Written problem 1 –
In the records, from the start through the line that contains "pos(425,93)", swap "icon" for "button" and reproduce that stretch with nothing else changed. Can you leave the pictures out?

Passage provided –
╔══

Howdy everyone. I am a long time member here and a frequent participant in CHOW and the critique section. A lot of my best art in the last year has come from CHOW and some of you may recognize them
My dream is to do book covers for companies like TOR and Wizards of the Coast. My secondary goal is to do other freelance work for whatever I can find involving fantasy and sci-fi subject matter.
I graduated in 2009 from the Academy of Art University. I have found VERY little work and made very few contacts. I hope to turn that around. Please view my website and tell me if you like my work, but also if you like the way my site works. I have spent a lot of time evolving it and I want it to be right. And would it benefit me/my site if I included a sketches section?
And here are a few to preview:
Last edited by Artfix; August 26th, 2011 at 03:35 AM.
I'm no expert on portfolios so I won't say too much about that, but I think it looks good, keeping in mind that it is geared towards book covers and illustration.
As for your site though, I do have a few comments.
The site is pretty slow for me. Especially the fading in and out of pictures gets pretty tedious pretty fast.
I also got a little confused by your main page. I started out clicking "Digital", then went to see "Oil paintings", and then when I clicked on "Illustration" I got the same page as "Digital" - I hadn't realized that it was actually "Fine Art Oil Paintings" and "Digital Illustration". I'm not sure the different fonts within a heading is a good idea, or maybe it could work if you space things so that it is clear that there are two headings, not four.
The images on the background are loading real slow. The pictures themselves are not loading slowly, but the fading effect when you open / close a picture is annoying. I like the design except for the next / previous / close buttons. They look like from windows media player and dont go with the artsy design. Just an honest critique of your website, best of luck with your work.
I know maybe with mine I went a little overboard with SIMPLE and SHORT, but you've got a lot of work that is really lowering the value of the portfolio as a whole. One such image is here. I think you should cut your images down and simplify your portfolio to less images. As a personal standard (just for an example, not a suggestion) I put eight images up and won't add more until I feel the work is consistent. I've still got pieces I'm replacing before I want to add more. Diluting quality is not good. If you have too much the art director isn't likely to look at it all, and you want to make sure he's looking at what you want him to. What if he clicks only your older/less developed pieces?

╚══

The data –

╔══

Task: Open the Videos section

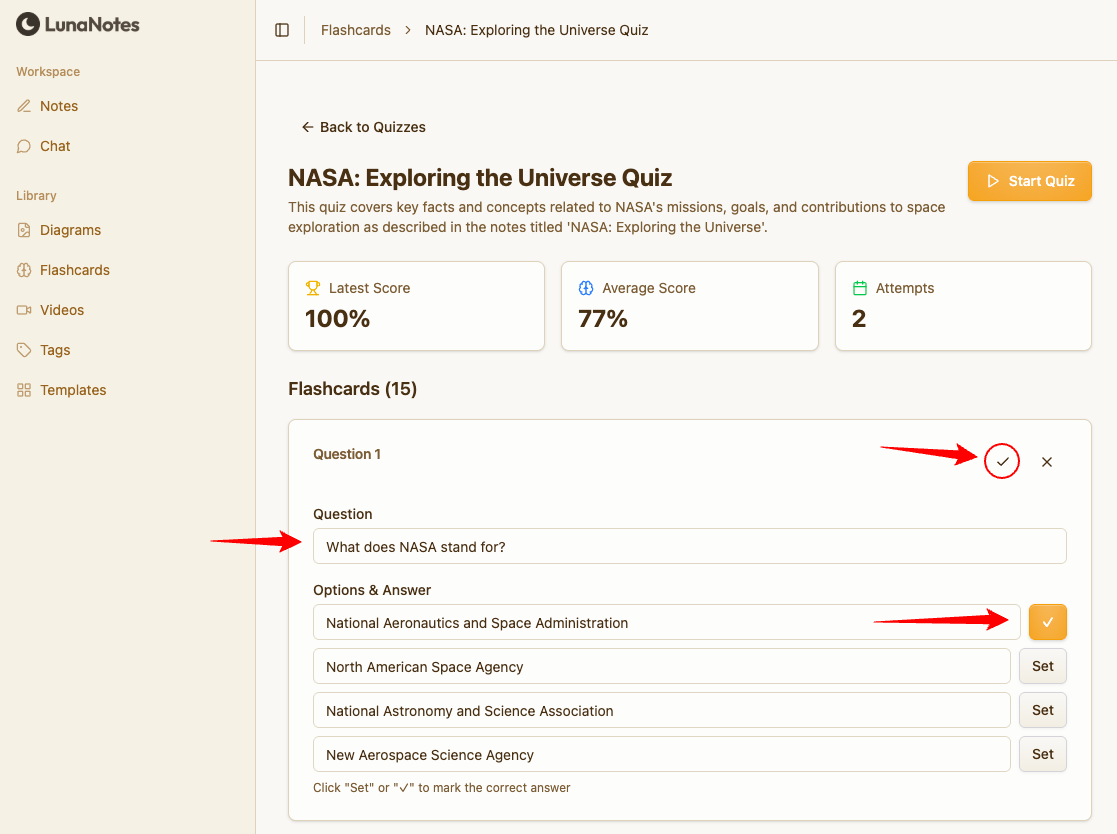Action: pos(62,310)
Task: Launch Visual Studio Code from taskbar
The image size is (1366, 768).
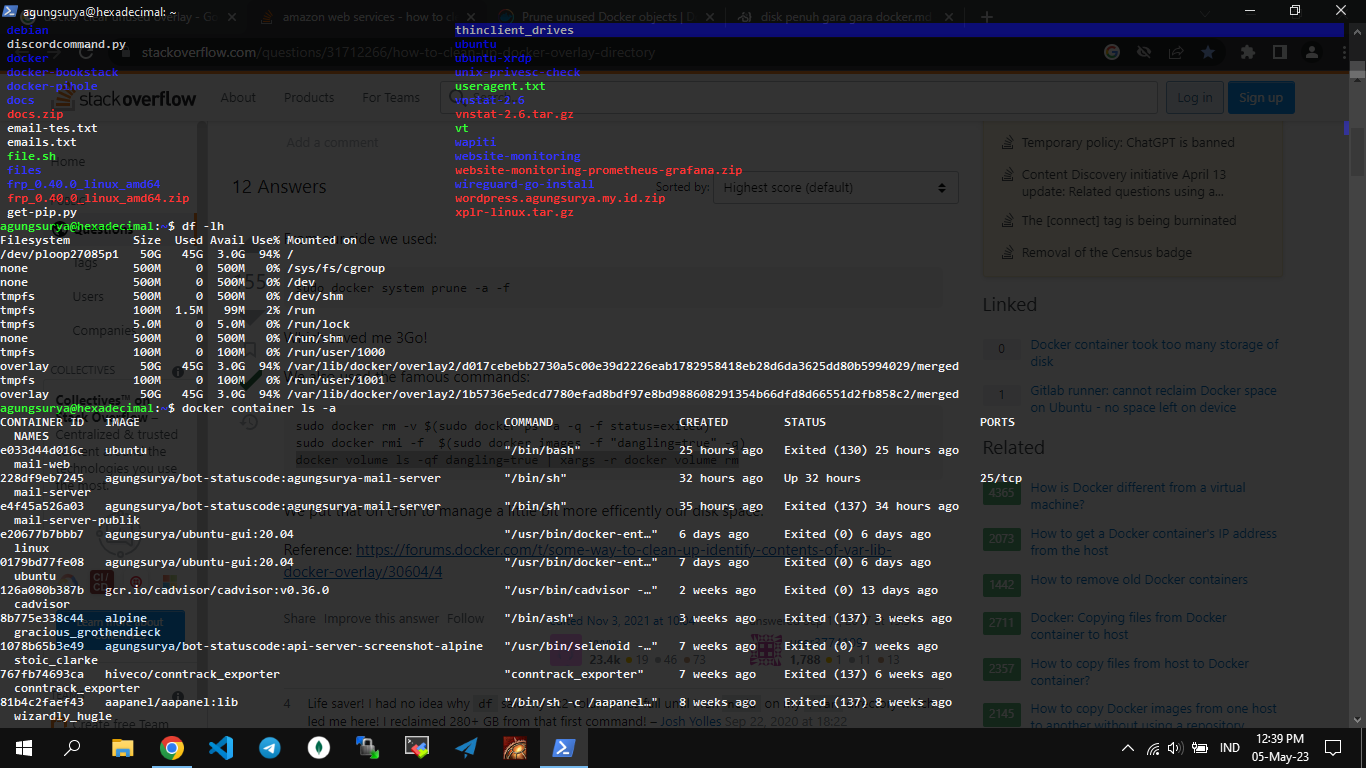Action: click(x=220, y=747)
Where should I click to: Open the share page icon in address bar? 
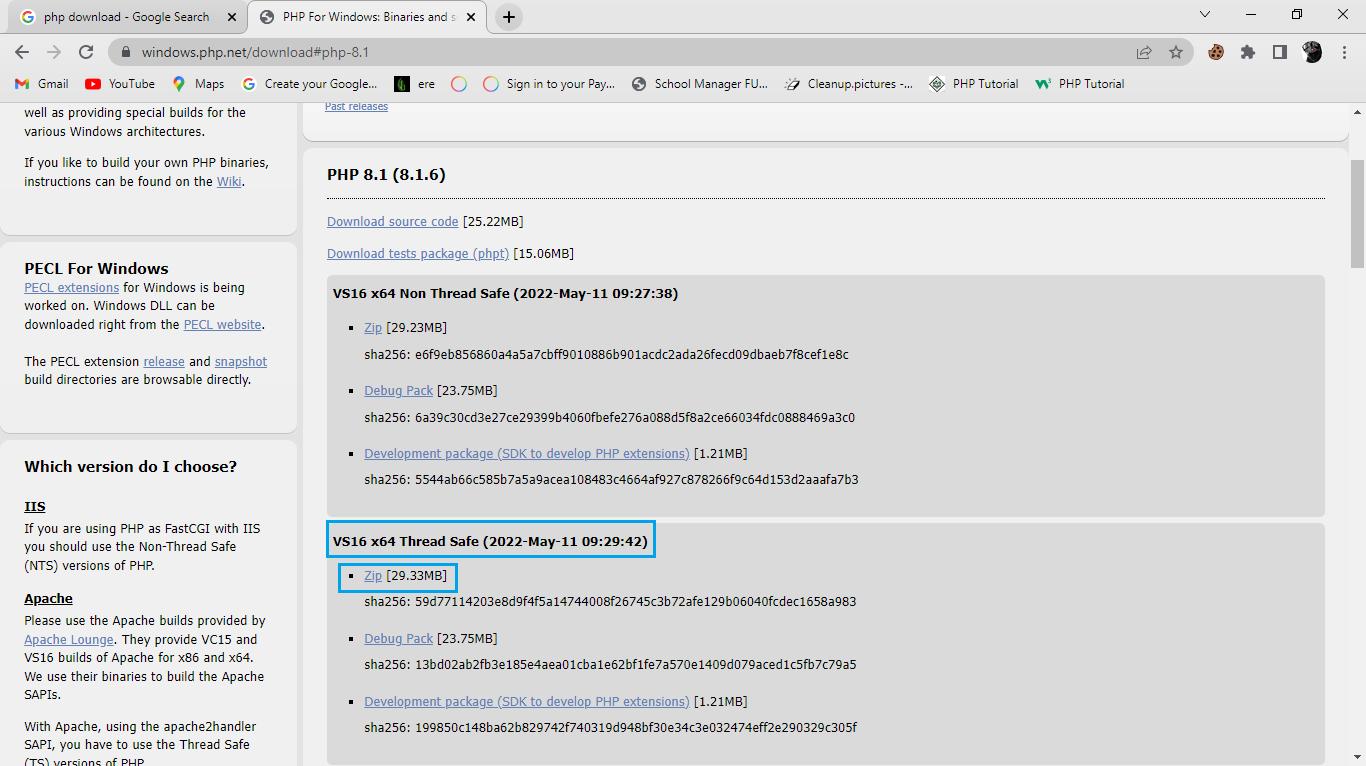(x=1143, y=52)
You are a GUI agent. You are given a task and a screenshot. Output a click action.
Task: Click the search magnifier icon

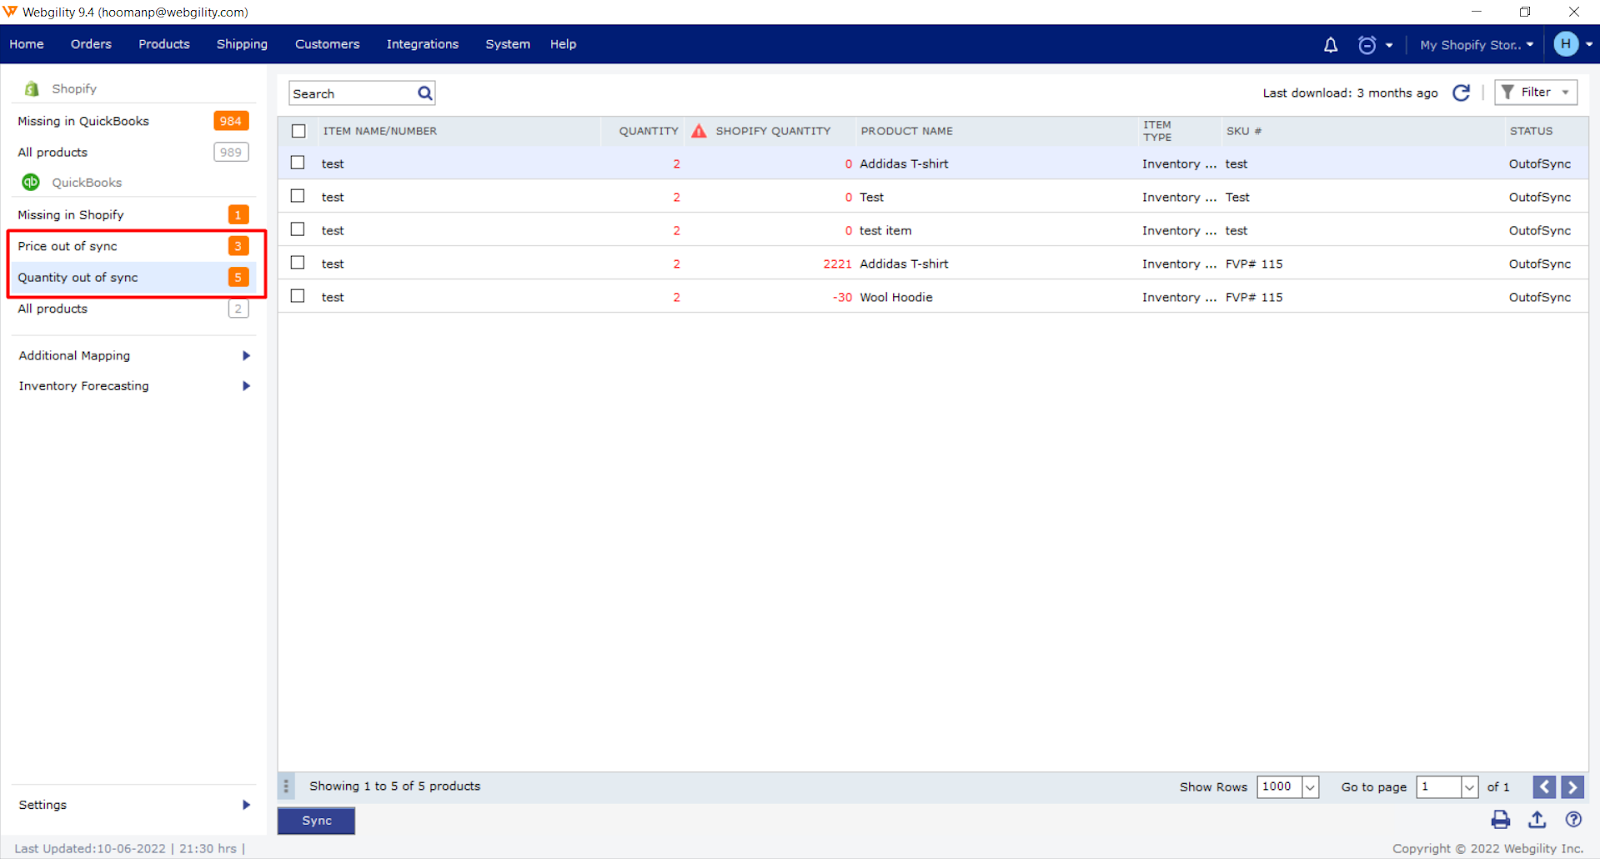pos(425,93)
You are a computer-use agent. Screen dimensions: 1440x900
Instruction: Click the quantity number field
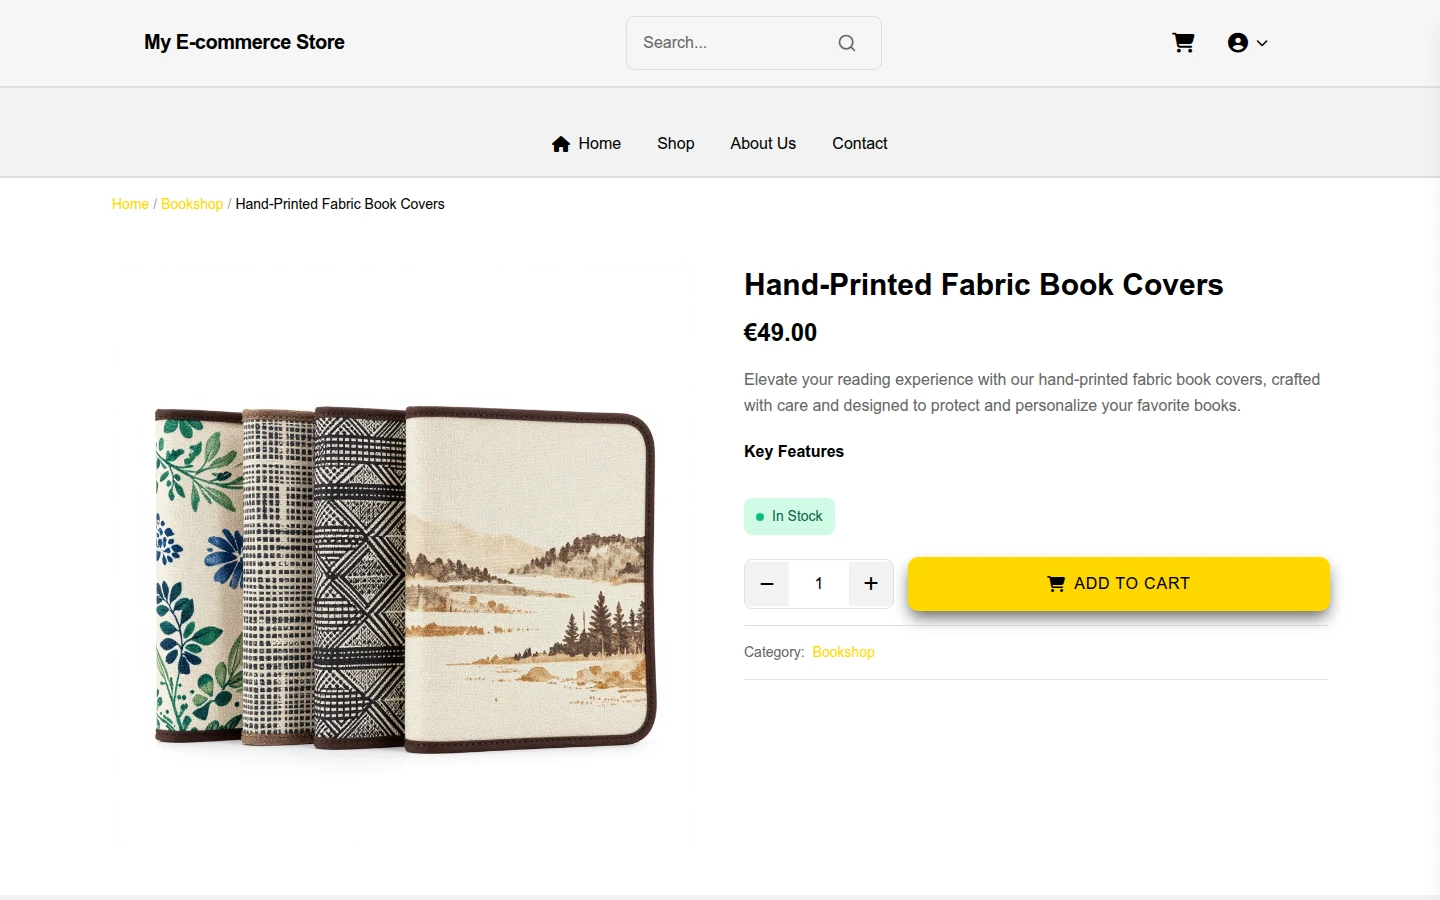point(819,584)
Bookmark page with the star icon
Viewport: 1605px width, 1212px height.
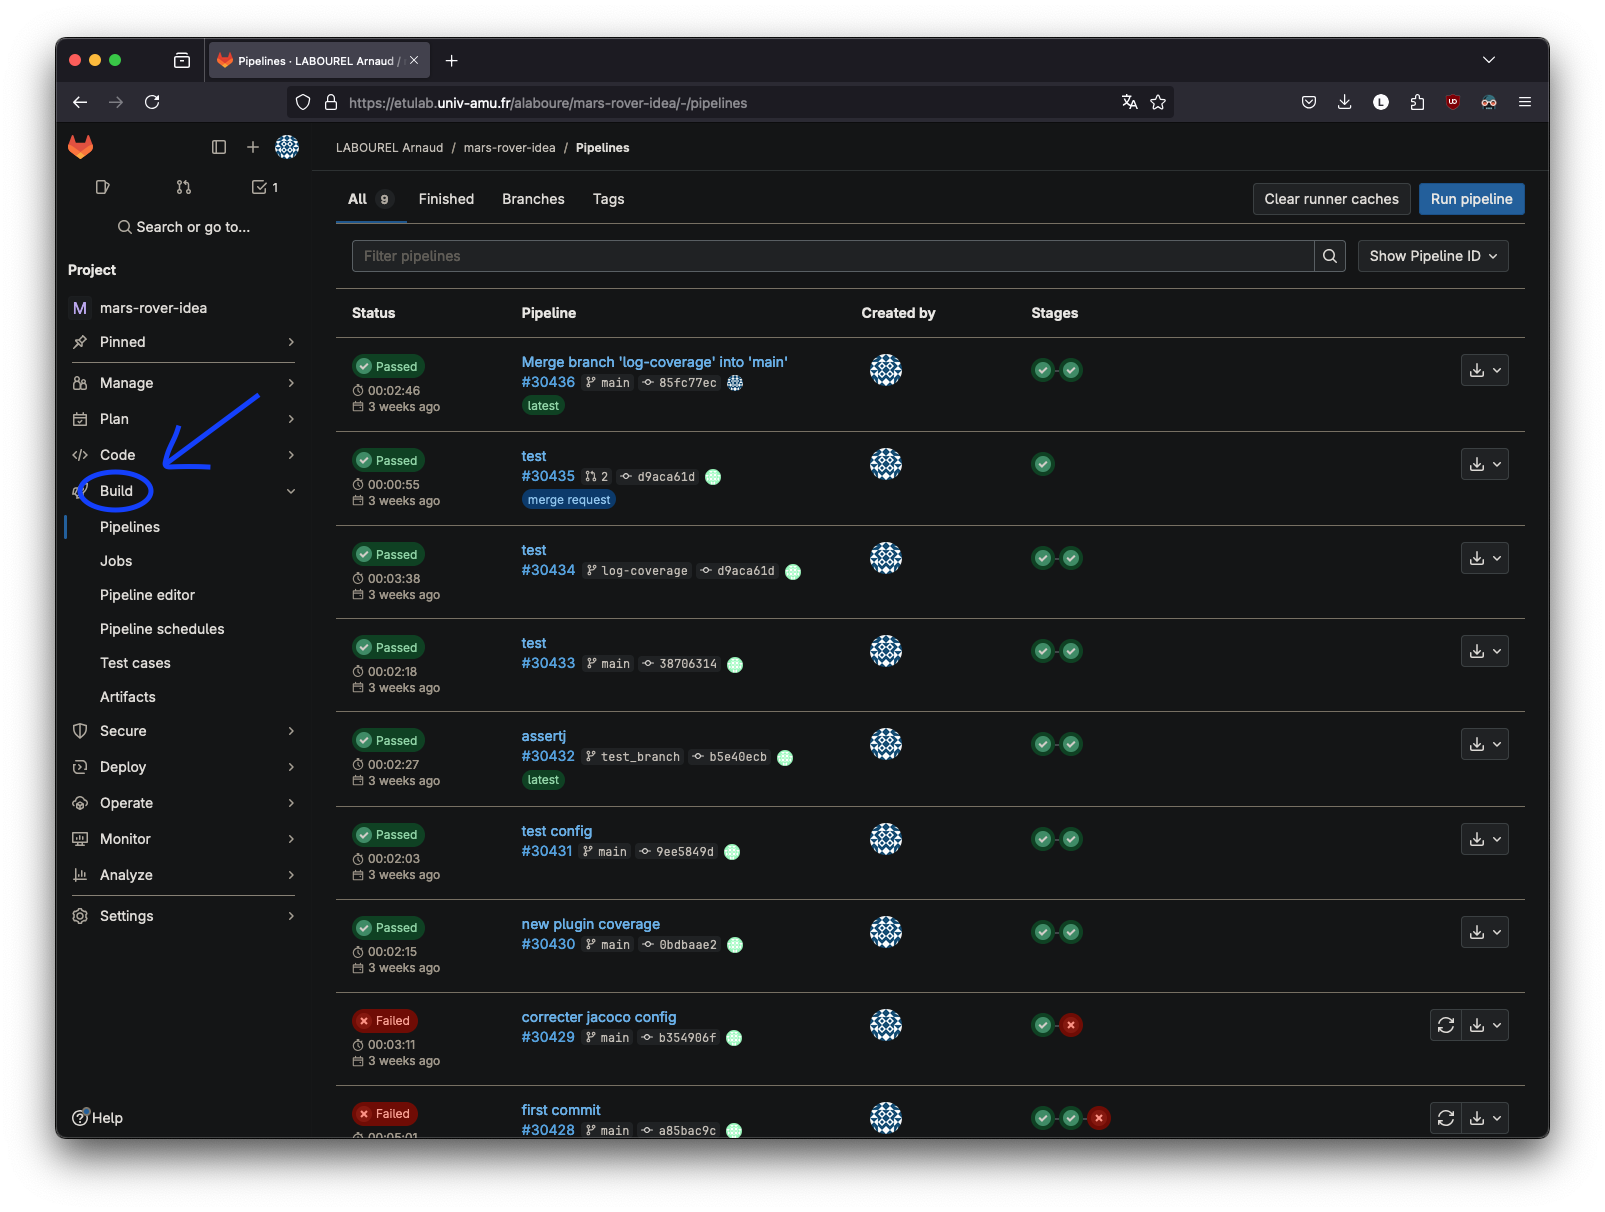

╚══

Written problem 2 –
From the portfolio critique thread, can you write out the stretch from "I graduated in" through "a sketches section?" word for word?

Complete response 1 –
Task: Open the Videos section

Action: pos(62,310)
Task: Launch Visual Studio Code from taskbar
The image size is (1366, 768).
Action: click(x=220, y=747)
Where should I click to: Open the share page button in address bar? 
(x=1143, y=52)
You are a GUI agent. You are given a task and a screenshot. Output a click action.
Task: Click the search magnifier button

pos(425,93)

Complete response 2 –
I graduated in 2009 from the Academy of Art University. I have found VERY little work and made very few contacts. I hope to turn that around. Please view my website and tell me if you like my work, but also if you like the way my site works. I have spent a lot of time evolving it and I want it to be right. And would it benefit me/my site if I included a sketches section?